Uma das obras literárias mais importantes da Idade Média foi o Poema de Mio Cid, que cantava as aventuras do cavaleiro Rodrigo Díaz de Vivar:
“Abraçam os escudos, levantam as lanças, enrolam os pendões e acometem denodadamente. O que em boa hora nasceu diz em grandes vozes: - A eles, meus cavaleiros, em nome de Deus! Eu sou Rui Dias de Vivar, o Cid Campeador! Todos vão sobre a fila em que está lutando Pero Bermúdez. São trezentas lanças com pendões: trezentos golpes matam trezentos mouros; e carregando de novo, matam outros tantos.

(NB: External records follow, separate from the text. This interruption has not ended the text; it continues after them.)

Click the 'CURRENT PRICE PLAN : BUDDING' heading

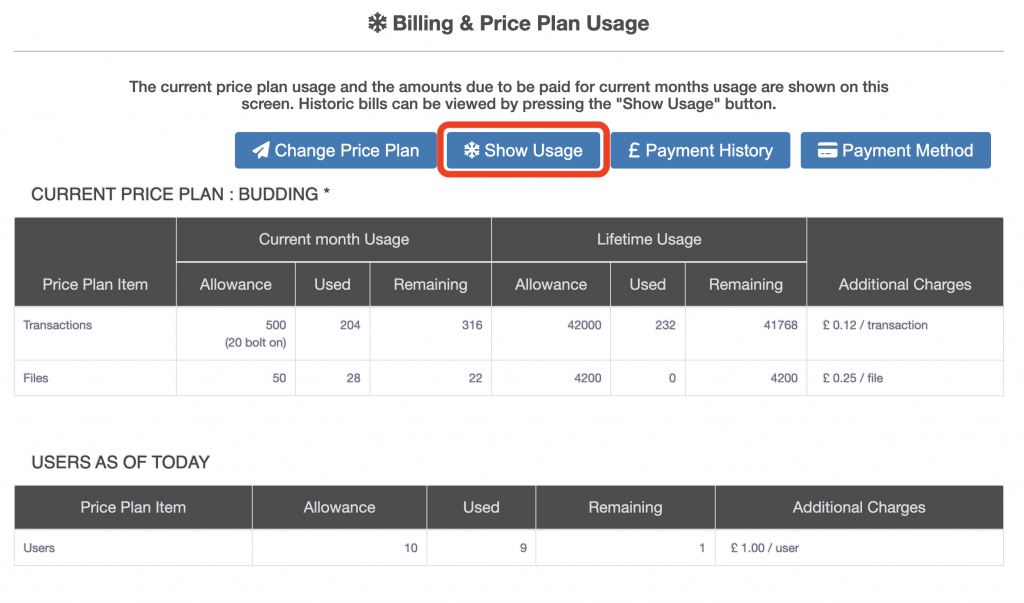180,194
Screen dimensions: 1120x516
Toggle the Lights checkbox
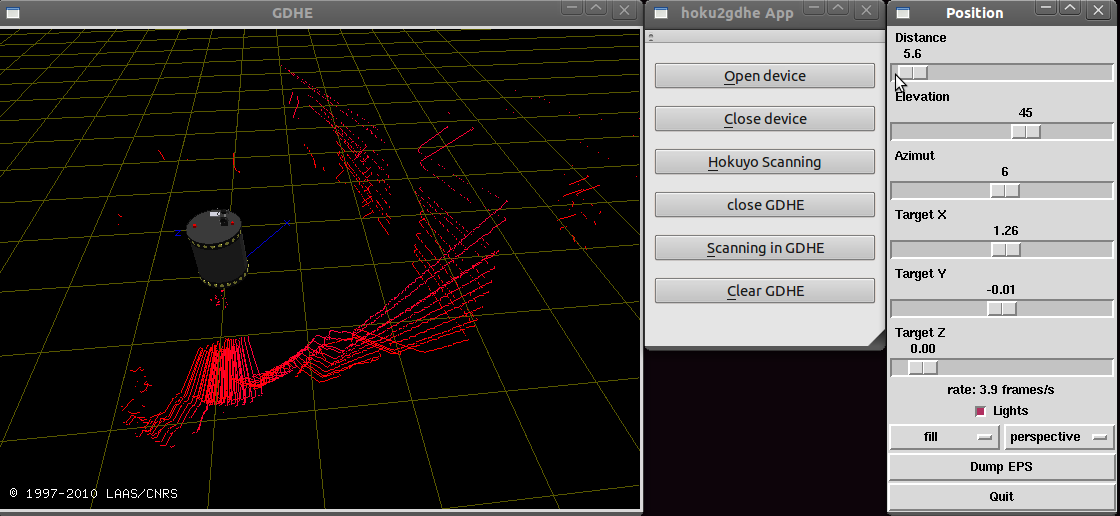(x=980, y=411)
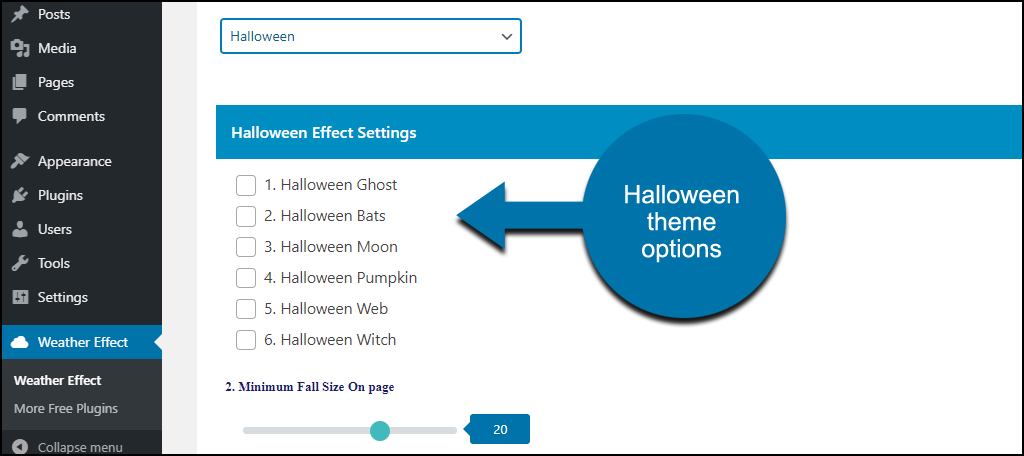Image resolution: width=1024 pixels, height=456 pixels.
Task: Click the Posts pushpin icon
Action: pos(21,14)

Ali veríeis subir e descer tantas lanças, traspassar e romper tanto escudo, tanta espada quebrar-se e perder as malhas, tantos pendões brancos a tingirse de sangue, tantos formosos cavalos sem cavaleiro. Os mouros invocam Maomé e os cristãos, Santiago. Em pouco tempo, jaziam no campo não menos de mil e trezentos mouros”.
(ALMEIDA, Maria do Socorro (trad.). Poema do Cid. Rio de Janeiro: Francisco Alves, 1988, p. 25. Adaptado.)